We’ve all had that nasty feeling — our vlookup formula returns an error, leaving a screaming #N/A where you had expected to see numbers. This is usually because of some loophole in your dataset — for some reason, one of the entries for which you are looking up a value does not have a match.
This post assumes you have some knowledge on how to write a vlookup — for the basics, check out this tutorial from Microsoft.
In our example, we have the day’s sales for 50 or so stores, and we want to find a few of their sales. Vlookup is a good formula for this. We use a simple vlookup to find the store’s sales.
But there is a curveball. Store 57 isn’t giving us a value! This makes a pretty ugly result — it throws out our total. We find out that Store 57 is closed.
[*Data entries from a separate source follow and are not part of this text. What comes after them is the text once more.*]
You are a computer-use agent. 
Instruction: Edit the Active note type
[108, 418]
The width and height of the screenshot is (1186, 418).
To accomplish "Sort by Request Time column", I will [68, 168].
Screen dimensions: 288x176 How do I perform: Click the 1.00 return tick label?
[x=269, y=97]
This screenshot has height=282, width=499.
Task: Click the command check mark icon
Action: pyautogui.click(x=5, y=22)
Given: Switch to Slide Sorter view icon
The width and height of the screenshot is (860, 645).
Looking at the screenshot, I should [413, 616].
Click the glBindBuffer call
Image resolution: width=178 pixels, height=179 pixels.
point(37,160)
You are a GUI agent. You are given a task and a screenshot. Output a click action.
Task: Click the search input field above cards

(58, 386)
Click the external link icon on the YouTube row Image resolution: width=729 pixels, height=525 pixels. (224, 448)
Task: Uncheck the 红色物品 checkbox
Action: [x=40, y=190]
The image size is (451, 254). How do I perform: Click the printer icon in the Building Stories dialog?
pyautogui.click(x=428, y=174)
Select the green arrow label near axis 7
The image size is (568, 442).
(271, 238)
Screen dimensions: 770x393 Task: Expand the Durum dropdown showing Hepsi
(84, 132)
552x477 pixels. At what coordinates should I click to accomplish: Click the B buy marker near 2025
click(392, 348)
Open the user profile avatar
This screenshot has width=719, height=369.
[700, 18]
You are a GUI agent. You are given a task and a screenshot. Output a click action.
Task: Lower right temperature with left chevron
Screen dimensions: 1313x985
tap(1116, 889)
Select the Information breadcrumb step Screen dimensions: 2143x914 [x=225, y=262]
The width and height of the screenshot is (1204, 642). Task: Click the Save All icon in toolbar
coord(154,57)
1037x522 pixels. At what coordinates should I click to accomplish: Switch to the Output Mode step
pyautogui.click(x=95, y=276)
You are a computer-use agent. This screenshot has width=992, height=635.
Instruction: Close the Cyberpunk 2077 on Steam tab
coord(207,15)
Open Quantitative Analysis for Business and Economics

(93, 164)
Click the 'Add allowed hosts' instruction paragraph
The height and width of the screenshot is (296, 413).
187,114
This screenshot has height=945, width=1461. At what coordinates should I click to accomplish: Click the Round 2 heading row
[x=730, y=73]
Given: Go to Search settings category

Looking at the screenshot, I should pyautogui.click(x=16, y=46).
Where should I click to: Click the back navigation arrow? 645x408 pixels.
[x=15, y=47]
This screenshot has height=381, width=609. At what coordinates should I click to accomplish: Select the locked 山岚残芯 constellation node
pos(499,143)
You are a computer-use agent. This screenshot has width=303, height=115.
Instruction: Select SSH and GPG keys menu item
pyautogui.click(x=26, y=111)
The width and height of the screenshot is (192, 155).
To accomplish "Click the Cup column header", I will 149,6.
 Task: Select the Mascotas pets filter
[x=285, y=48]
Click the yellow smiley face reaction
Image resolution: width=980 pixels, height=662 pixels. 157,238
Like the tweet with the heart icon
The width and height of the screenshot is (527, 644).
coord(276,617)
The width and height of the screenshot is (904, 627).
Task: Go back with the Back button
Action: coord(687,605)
They had 0 sales, not “N/A.” But because there wasn’t a store 57 in your source data, Εxcel returns an “N/A.”
There is a way to fix these formula meltdowns — it’s called IFERROR. Start your new formula with =IFERROR(. You will see the below pop up:
Translated, this means Excel will give you the result you ask for (the first part of the formula), unless there is an error, in which case it will give you whatever you want in the second part of the formula. We want to get the result of a vlookup, unless there is an error, in which case we want a 0.
Your new formula uses the same Vlookup, but there is cushion on both sides now — to avoid the dread N/A.
I have made a habit of coding all of my vlookups this way. If an entry is not getting a match, then I default its value to 0. This avoids the ugliness of an error.